━━━━━ Supplied data ━━━━━

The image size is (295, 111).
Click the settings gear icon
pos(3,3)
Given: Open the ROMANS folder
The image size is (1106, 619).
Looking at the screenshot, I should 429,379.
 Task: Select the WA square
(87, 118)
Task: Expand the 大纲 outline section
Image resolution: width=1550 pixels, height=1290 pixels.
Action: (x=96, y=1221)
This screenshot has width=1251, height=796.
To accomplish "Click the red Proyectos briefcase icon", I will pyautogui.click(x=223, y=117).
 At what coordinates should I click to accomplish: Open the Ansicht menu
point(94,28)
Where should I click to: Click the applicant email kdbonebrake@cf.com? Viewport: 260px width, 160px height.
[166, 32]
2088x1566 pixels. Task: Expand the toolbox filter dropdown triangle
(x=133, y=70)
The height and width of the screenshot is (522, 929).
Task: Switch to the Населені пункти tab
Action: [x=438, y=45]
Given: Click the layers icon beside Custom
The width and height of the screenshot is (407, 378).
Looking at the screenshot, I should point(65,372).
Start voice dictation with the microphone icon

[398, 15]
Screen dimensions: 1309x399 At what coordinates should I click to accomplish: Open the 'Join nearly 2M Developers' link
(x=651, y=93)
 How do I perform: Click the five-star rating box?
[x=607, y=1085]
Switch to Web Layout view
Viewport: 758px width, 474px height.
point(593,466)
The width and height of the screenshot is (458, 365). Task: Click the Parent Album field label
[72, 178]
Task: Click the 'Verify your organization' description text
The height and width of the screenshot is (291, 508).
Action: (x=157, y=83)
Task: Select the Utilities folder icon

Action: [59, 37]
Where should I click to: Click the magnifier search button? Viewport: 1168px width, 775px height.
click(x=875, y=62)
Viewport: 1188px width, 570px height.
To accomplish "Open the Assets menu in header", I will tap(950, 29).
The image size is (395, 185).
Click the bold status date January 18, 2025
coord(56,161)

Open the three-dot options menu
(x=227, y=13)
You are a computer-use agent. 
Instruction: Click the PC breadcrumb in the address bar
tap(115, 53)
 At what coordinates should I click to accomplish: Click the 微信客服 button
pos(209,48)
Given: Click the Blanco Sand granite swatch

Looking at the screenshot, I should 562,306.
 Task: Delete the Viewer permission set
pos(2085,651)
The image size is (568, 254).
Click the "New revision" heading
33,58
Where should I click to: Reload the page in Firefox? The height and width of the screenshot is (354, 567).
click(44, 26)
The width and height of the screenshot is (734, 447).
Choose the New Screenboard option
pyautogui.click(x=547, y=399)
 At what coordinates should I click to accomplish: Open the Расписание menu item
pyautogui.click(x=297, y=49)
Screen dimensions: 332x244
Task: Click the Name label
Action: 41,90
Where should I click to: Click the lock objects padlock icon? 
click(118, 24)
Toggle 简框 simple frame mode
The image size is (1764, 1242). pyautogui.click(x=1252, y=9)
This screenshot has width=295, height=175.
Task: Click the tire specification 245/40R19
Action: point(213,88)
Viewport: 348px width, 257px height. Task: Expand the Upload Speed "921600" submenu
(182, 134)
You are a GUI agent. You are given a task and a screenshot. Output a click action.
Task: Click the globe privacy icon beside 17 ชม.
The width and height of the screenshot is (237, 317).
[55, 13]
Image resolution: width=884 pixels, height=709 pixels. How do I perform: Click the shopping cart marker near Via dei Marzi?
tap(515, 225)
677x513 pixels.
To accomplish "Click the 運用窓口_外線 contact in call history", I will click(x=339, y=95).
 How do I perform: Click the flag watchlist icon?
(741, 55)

━━━━━

### Instruction:
Convert every line of the listing above into a numbered list, omitting any blank lines.

### Exercise response:
1. The image size is (295, 111).
2. Click the settings gear icon
3. pos(3,3)
4. Given: Open the ROMANS folder
5. The image size is (1106, 619).
6. Looking at the screenshot, I should 429,379.
7.  Task: Select the WA square
8. (87, 118)
9. Task: Expand the 大纲 outline section
10. Image resolution: width=1550 pixels, height=1290 pixels.
11. Action: (x=96, y=1221)
12. This screenshot has width=1251, height=796.
13. To accomplish "Click the red Proyectos briefcase icon", I will pyautogui.click(x=223, y=117).
14.  At what coordinates should I click to accomplish: Open the Ansicht menu
15. point(94,28)
16. Where should I click to: Click the applicant email kdbonebrake@cf.com? Viewport: 260px width, 160px height.
17. [166, 32]
18. 2088x1566 pixels. Task: Expand the toolbox filter dropdown triangle
19. (x=133, y=70)
20. The height and width of the screenshot is (522, 929).
21. Task: Switch to the Населені пункти tab
22. Action: [x=438, y=45]
23. Given: Click the layers icon beside Custom
24. The width and height of the screenshot is (407, 378).
25. Looking at the screenshot, I should point(65,372).
26. Start voice dictation with the microphone icon
27. [398, 15]
28. Screen dimensions: 1309x399 At what coordinates should I click to accomplish: Open the 'Join nearly 2M Developers' link
29. (x=651, y=93)
30.  How do I perform: Click the five-star rating box?
31. [x=607, y=1085]
32. Switch to Web Layout view
33. Viewport: 758px width, 474px height.
34. point(593,466)
35. The width and height of the screenshot is (458, 365). Task: Click the Parent Album field label
36. [72, 178]
37. Task: Click the 'Verify your organization' description text
38. The height and width of the screenshot is (291, 508).
39. Action: (x=157, y=83)
40. Task: Select the Utilities folder icon
41. Action: [59, 37]
42. Where should I click to: Click the magnifier search button? Viewport: 1168px width, 775px height.
43. click(x=875, y=62)
44. Viewport: 1188px width, 570px height.
45. To accomplish "Open the Assets menu in header", I will tap(950, 29).
46. The image size is (395, 185).
47. Click the bold status date January 18, 2025
48. coord(56,161)
49. Open the three-dot options menu
50. (x=227, y=13)
51. You are a computer-use agent. 
52. Instruction: Click the PC breadcrumb in the address bar
53. tap(115, 53)
54.  At what coordinates should I click to accomplish: Click the 微信客服 button
55. pos(209,48)
56. Given: Click the Blanco Sand granite swatch
57. Looking at the screenshot, I should 562,306.
58.  Task: Delete the Viewer permission set
59. pos(2085,651)
60. The image size is (568, 254).
61. Click the "New revision" heading
62. 33,58
63. Where should I click to: Reload the page in Firefox? The height and width of the screenshot is (354, 567).
64. click(44, 26)
65. The width and height of the screenshot is (734, 447).
66. Choose the New Screenboard option
67. pyautogui.click(x=547, y=399)
68.  At what coordinates should I click to accomplish: Open the Расписание menu item
69. pyautogui.click(x=297, y=49)
70. Screen dimensions: 332x244
71. Task: Click the Name label
72. Action: 41,90
73. Where should I click to: Click the lock objects padlock icon? 
74. click(118, 24)
75. Toggle 简框 simple frame mode
76. The image size is (1764, 1242). pyautogui.click(x=1252, y=9)
77. This screenshot has width=295, height=175.
78. Task: Click the tire specification 245/40R19
79. Action: point(213,88)
80. Viewport: 348px width, 257px height. Task: Expand the Upload Speed "921600" submenu
81. (182, 134)
82. You are a GUI agent. You are given a task and a screenshot. Output a click action.
83. Task: Click the globe privacy icon beside 17 ชม.
84. The width and height of the screenshot is (237, 317).
85. [55, 13]
86. Image resolution: width=884 pixels, height=709 pixels. How do I perform: Click the shopping cart marker near Via dei Marzi?
87. tap(515, 225)
88. 677x513 pixels.
89. To accomplish "Click the 運用窓口_外線 contact in call history", I will click(x=339, y=95).
90.  How do I perform: Click the flag watchlist icon?
91. (741, 55)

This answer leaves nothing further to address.